GOAL OF THE EXERCISE
Please give a word-for-word repeat of the line containing "You are a GUI" and all lines that come after it in the entries below, ending at the last line.

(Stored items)
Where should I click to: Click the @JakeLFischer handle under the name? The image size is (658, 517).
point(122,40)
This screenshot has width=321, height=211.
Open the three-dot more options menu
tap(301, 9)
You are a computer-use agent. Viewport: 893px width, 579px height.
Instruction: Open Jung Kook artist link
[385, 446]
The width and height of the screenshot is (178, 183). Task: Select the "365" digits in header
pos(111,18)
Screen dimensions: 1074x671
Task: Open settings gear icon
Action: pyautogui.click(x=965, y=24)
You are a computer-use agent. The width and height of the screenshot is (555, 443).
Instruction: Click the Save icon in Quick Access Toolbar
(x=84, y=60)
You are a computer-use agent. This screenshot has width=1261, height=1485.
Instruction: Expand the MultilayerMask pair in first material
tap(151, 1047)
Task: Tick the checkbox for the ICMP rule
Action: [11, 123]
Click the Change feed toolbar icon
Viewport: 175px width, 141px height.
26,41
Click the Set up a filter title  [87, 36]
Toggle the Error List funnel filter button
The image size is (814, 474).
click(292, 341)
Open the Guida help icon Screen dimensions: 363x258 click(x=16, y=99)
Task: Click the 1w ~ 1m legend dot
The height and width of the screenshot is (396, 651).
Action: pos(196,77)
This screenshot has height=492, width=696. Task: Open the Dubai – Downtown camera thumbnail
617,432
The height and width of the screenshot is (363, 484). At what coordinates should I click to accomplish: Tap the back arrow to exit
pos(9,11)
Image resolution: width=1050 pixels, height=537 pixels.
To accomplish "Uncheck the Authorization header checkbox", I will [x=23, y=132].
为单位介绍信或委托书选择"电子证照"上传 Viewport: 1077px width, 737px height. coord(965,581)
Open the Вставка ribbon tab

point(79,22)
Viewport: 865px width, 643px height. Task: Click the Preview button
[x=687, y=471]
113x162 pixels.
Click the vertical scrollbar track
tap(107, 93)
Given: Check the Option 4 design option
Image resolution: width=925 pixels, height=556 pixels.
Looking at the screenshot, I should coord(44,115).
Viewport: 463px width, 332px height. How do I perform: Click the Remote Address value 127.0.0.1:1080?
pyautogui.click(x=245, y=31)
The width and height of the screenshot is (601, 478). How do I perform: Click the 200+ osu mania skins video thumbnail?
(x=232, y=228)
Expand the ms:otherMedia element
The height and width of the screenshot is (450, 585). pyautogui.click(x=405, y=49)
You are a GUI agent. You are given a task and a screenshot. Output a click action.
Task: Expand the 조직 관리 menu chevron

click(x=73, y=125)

EXPECTED ANSWER
You are a GUI agent. You are given a task and a screenshot. Output a click action.
Task: Expand the 조직 관리 menu chevron

click(x=73, y=125)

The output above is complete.